Two big steps are needed and anticipated, Martin notes. First, allowing market clearing by freeing prices and letting firms go bankrupt.
“Beijing has just allowed that in residential property, which means a big real estate and construction shake-out and a rise in unemployment and consumer distress,” he says.
“The rest of Asia needs to be ready for an increase in China’s export dumping in 2025. Second, the national government needs to use its balance sheet to drive up growth as all other balance sheets are too weak. No change yet but we are waiting.”
A major challenge is making good on Xi’s pledge to encourage households to spend more and save less. Along with faster, more balanced economic growth, that means building bigger social safety nets.
As Xi and Li realize, investment-led growth has peaked in China, as the financial system can no longer generate the same pace of credit expansion as in the past decade, says Logan Wright, director of China markets research at Rhodium Group.
“China’s economy is slowing once again, and weaker household consumption is the primary cause,” Wright notes. Household borrowing, he explains, “remains under pressure from low levels of consumer confidence and the flagging property market.”

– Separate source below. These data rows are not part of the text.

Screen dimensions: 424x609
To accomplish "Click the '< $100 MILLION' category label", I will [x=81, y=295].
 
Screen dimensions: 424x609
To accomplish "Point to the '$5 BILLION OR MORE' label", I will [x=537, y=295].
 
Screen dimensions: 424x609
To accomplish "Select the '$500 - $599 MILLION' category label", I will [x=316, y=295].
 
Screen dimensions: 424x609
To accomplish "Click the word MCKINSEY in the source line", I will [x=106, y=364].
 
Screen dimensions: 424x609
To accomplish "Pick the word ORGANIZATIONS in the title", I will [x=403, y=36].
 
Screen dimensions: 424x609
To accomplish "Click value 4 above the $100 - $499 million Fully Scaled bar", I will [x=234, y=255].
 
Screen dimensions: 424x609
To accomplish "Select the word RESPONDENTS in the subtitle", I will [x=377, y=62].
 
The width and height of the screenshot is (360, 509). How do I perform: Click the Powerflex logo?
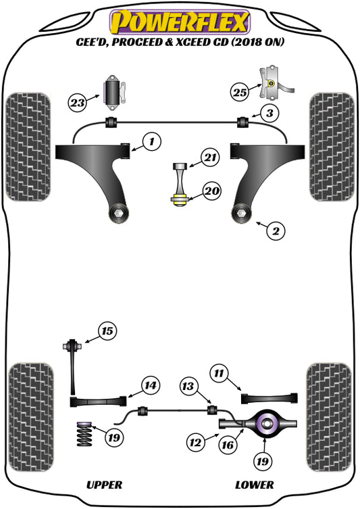pyautogui.click(x=180, y=20)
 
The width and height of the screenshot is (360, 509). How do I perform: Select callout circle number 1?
pyautogui.click(x=152, y=141)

As a result, the imbalances between domestic and external demand have widened, with China producing persistently large trade surpluses, now reaching $858 billion over the past year, or around 4.8% of GDP.
Because of this “slowdown” in household consumption, Wright says, “calls for structural reform to rebalance China’s economy are multiplying.”
“In the absence of significant fiscal reforms, long-term household consumption growth is likely to slow to around 3% to 4% per year in real terms over the next five to ten years,” Wright says.
At most, he adds, “household consumption will contribute around 1.5 percentage points of GDP growth per year, which is likely to limit overall long-term GDP growth to around 3%, given the known headwinds to faster investment growth.”
The good news is that Xi and Li claim to be on the case, devising ways to recalibrate China’s growth engines. The bad news is that official data continue to paint a picture among investors that Beijing isn’t moving fast enough to turn things around.